Seguramente te has acercado muchas veces a este relato. Hay muchos elementos con los que puedes rezar. Elige el que te llame la atención y ora con él. Aquí te presento algunos.
María es elegida, es la llena de Gracia, la Toda Santa, la Inmaculada. Y, sin embargo, aunque Dios tiene un plan para ella, la Virgen María tiene que decir que sí. La gracia de Dios y la libertad del hombre para responder. La vocación y la respuesta. Puedes aprovechar para pensar en tu propia vocación.

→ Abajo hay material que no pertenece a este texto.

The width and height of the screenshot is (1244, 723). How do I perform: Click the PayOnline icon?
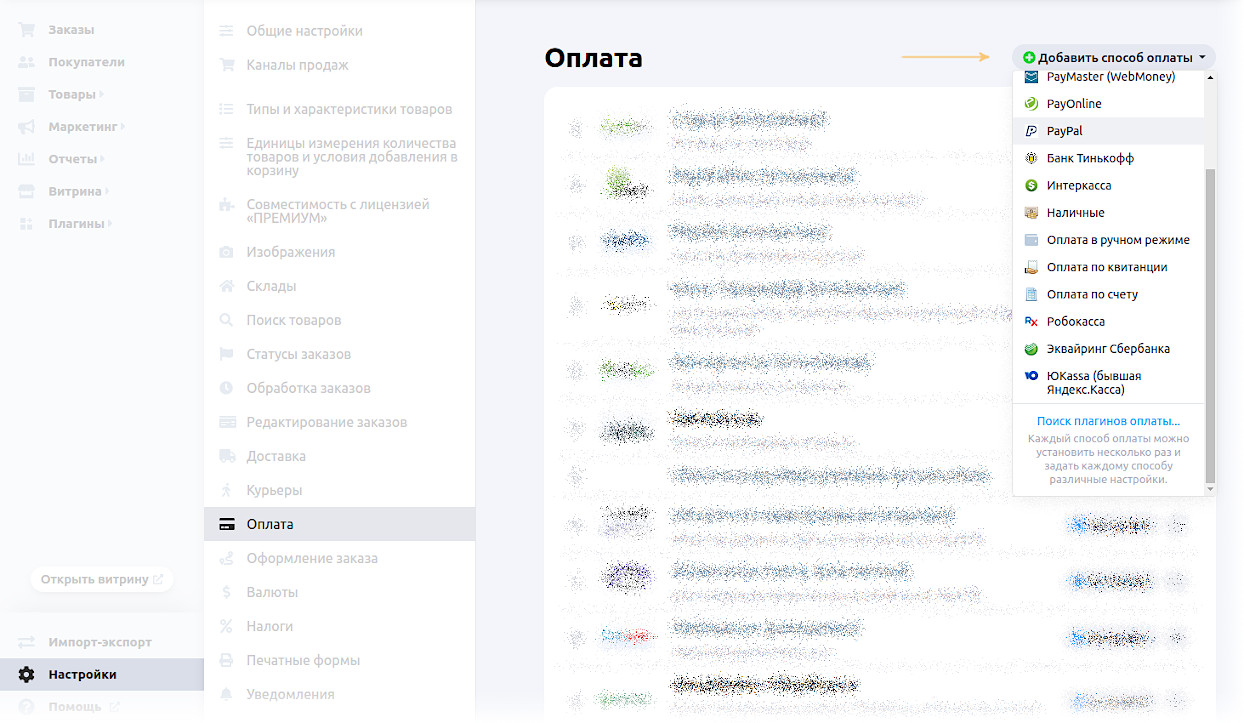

El Hijo de Dios se hará hombre. Nacerá de una mujer, de María, desposada con José. Se hace hombre en una familia humilde. Las promesas de Dios por los profetas se cumplirán en Jesús, descendiente de David. Será el Mesías. Porque «para Dios nada hay imposible». Pero será mucho más de lo que podían pensar o esperar. Será Dios mismo, el Hijo de Dios. Y a través de María, con la protección de José, en esa familia, se hará el milagro más grande que ha sucedido jamás.

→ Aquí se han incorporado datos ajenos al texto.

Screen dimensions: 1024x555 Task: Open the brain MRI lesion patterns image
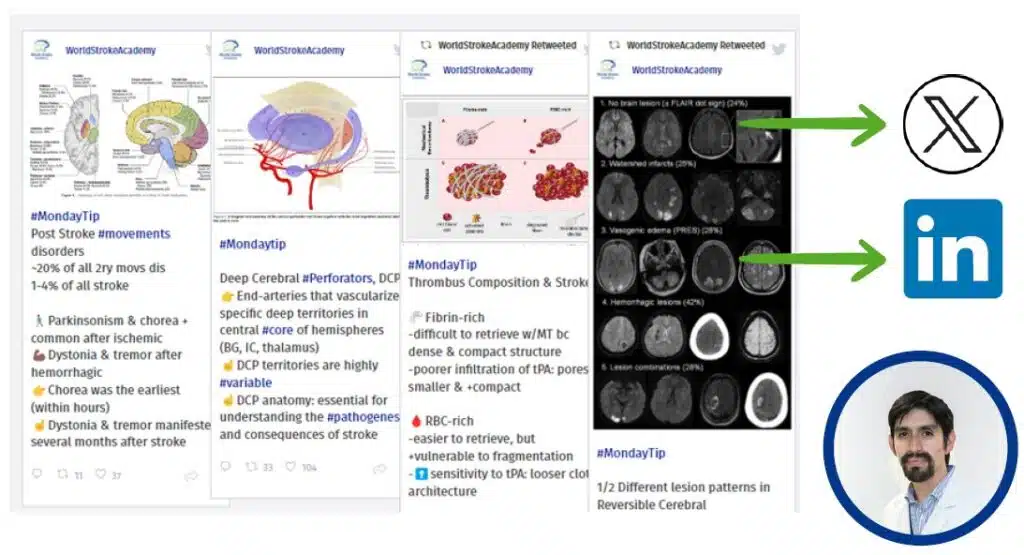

Este Evangelio nos acerca a reconocer el valor inviolable de la vida humana, tan confuso en este tiempo nuestro. Dios se hace hombre, asume lo humano. ¡Qué gran valor tiene la vida! Toda vida, cualquier vida. Porque es humana. Porque tiene algo de Dios. Y qué triste es cuando no es amada, acogida, respetada, custodiada, desde su concepción hasta su final. Cuando ponemos por delante otros intereses o sentimientos. El “sí” de María anticipa el de Jesús, que nos enseña que el amor es el camino para vivir, para Vivir con mayúscula. Aunque pase por la cruz o haya sufrimiento y contrariedades. Aunque la obediencia sea con lágrimas en los ojos… Jesús nos ha enseñado que en el sufrimiento también está Dios, que el mal se vence a fuerza de bien.
Asomarnos al misterio de la encarnación a la puerta de la Semana Santa nos pone ante la cruz, el sufrimiento, la muerte… sabiendo que al final, triunfa la vida.
Relee el Evangelio, escucha lo que Dios te dice, respóndele con tu oración y llévalo a tu vida.